Trump e Netanyahu intensificam ataques ao Irã enquanto aliados clamam por paz
Eduardo Sartorato
Especial para o NTH Mundo
A guerra ampla e duradoura na região vai contra a vontade de países alinhados aos Estados Unidos no Oriente Médio, que agora pressiona pelo fim dos bombardeios junto ao presidente americano.
Diferentemente do último ataque de Israel ao Irã, em junho de 2025, no contexto da guerra em Gaza, os bombardeios de Estados Unidos e israelenses ao país persa neste sábado (28/2) já eram mais do que esperados. A novidade dessa nova investida está no contra-ataque do governo iraniano, que não hesitou em lançar ataques às bases americanas em vários países vizinhos, como Emirados Árabes, Catar, Bahrein e Jordânia. Tal ação abre uma possibilidade sombria de uma guerra generalizada no Oriente Médio, mas também pressiona o presidente americano Donald Trump, uma vez que esses países são maioritariamente aliados dos Estados Unidos.
Pressão sobre Trump
O grupo de nações alinhadas aos americanos no Oriente Médio, encabeçado pela Arábia Saudita, é contra uma ação mais agressiva de Trump em relação ao Irã. Eles temem, de forma bastante sensata, que tal ação possa desestabilizar ainda mais a região. Contudo, ao que parece, o presidente americano ordenou o ataque como uma forma de pressão ao governo iraniano para que aceite os termos de um acordo nuclear/militar que está sendo negociado entre os dois países.
A estratégia iraniana de não poupar as bases americanas em países vizinhos vai pressionar Trump a evitar a intensificação desses ataques. Bombardeios generalizados certamente estagnariam a economia local, principalmente a exportação de petróleo e o turismo, que são as principais fontes de renda da maioria dos vizinhos iranianos. Essa situação gera uma pressão considerável sobre Trump, que detém o poder de pôr fim ao conflito armado iniciado neste sábado.
Demandas e Geopolítica
Vale lembrar que Trump não quer apenas que o Irã desista de seu programa nuclear – algo que o governo persa estaria disposto a considerar, desde que os Estados Unidos desistam das sanções econômicas contra o país. Porém, Trump exige que os líderes iranianos se comprometam a não produzir mais mísseis balísticos. Essa última demanda é compreensivelmente inaceitável para o Irã, já que os mísseis são sua principal forma de defesa contra inimigos na região, especialmente Israel, que possui uma tecnologia bélica muito superior e armas nucleares não declaradas.
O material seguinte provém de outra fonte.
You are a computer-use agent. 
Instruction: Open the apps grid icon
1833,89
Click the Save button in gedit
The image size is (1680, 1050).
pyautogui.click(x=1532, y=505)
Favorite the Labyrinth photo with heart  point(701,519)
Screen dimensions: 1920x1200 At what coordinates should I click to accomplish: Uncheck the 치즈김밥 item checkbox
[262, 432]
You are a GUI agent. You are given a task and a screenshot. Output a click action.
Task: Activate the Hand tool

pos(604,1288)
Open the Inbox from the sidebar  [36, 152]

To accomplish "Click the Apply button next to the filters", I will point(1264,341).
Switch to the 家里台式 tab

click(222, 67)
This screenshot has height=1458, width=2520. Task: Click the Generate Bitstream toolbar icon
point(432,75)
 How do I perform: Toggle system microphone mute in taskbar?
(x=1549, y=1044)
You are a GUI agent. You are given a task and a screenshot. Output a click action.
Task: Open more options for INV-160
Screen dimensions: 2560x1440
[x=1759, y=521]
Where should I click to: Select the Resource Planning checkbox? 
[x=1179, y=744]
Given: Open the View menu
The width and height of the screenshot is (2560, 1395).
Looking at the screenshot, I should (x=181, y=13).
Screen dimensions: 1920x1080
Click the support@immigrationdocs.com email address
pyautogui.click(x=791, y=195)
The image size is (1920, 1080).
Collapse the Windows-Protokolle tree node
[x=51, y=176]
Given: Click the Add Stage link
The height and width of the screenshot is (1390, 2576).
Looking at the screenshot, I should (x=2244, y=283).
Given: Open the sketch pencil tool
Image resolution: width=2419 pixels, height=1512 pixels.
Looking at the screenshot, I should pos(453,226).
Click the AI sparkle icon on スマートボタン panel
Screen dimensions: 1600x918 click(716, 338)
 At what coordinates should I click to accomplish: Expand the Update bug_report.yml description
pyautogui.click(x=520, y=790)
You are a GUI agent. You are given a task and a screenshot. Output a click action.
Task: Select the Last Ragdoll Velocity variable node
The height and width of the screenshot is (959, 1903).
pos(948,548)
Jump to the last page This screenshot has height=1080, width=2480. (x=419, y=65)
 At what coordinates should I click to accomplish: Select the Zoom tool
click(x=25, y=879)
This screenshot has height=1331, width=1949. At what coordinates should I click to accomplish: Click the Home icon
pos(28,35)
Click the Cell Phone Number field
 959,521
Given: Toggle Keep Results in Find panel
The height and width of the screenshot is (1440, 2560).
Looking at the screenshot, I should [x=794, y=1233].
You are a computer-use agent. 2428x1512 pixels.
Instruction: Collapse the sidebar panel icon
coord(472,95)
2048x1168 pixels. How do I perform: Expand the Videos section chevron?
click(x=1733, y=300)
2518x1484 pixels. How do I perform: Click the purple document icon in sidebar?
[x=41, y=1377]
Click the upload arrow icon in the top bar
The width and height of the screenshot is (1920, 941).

Enquanto isso, toda estrutura de direito e leis internacionais, criada majoritariamente após a Segunda Guerra Mundial, vem sendo desmantelada por ações unilaterais de potências militares, especialmente pelos Estados Unidos durante o segundo governo de Trump. O presidente americano bombardeou instalações nucleares no Irã no ano passado, atacou navios venezuelanos com alegações infundadas de tráfico de drogas e invadiu a Venezuela para capturar, ou sequestrar, o ex-presidente Nicolás Maduro. Na lista também estão as ameaças contra Canadá, Cuba e Groenlândia.
Um panorama sombrio
A invasão da Rússia à Ucrânia em 2022 e a subsequente guerra, que perdura até hoje, também deve ser considerada um episódio violento contra a ordem internacional. Assim como o massacre, com evidências cada vez mais concretas de genocídio, cometido pelo governo de Netanyahu em Gaza.
A falta de diálogo e controle sobre esses ataques unilaterais, que visam principalmente o interesse da própria nação, provoca grande temor sobre o que ainda está por vir. O medo se intensifica quando não se visualiza no horizonte algo que possa ser feito para a retomada da governança global, priorizando o diálogo e a diplomacia.
Eduardo Sartorato é jornalista e mestre em Relações Internacionais pelas Universidades de Viena e Wroclaw.